Phospholipase A2 activities with a plasmalogen substrate in brain and in neural tumor cells: a sensitive and specific assay using pyrenesulfonyl-labeled plasmenylethanolamine.

We have developed a new assay method for phospholipase A2 (EC 3.1.1.4.), towards ethanolamine plasmalogen using pyrenesulfonyl-labeled plasmenylethanolamine as the substrate. This procedure is sensitive to about 3 pmol/ml per min and is absolutely specific for plasmalogen. In this method, the product of phospholipase A2, pyrenesulfonyl-labeled lysoplasmalogen, is hydrolyzed to aldehyde and labeled glycerophosphoethanolamine with hydrochloric acid exposure, and after TLC separation, the pyrenesulfonyl-glycerophosphoethanolamine is quantitated spectrofluorometrically. The excitation and emission wave lengths were 340 and 376 nm, respectively.
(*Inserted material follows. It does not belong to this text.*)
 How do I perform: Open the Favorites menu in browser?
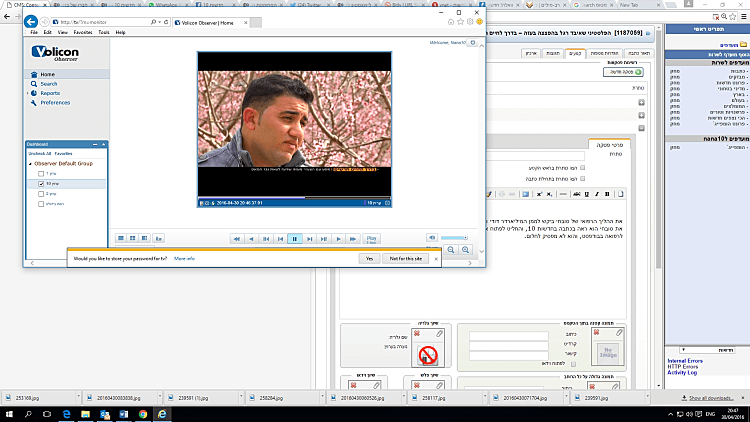click(x=82, y=32)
The activity of bovine brain homogenate was 44.1 +/- 6.47 pmol/min per mg protein (n = 3). Among bovine brain subcellular fractions, the distribution and specific activity of the enzymes were highest in cytosol (38.7 +/- 1.58% and 102.6 +/- 16.2 pmol/min per mg protein, n = 3). The activities of neural tumor cells, PC12 pheochromocytoma, Neuro2A and SKNSH neuroblastoma and U1242MG glioblastoma, were 34.4 +/- 6.83 (n = 5), 7.05 +/- 0.97 (n = 4), 5.25 +/- 1.69 (n = 5), and 9.68 +/- 1.35 (n = 4), pmol/min per mg protein (M +/- S.E.M.), respectively.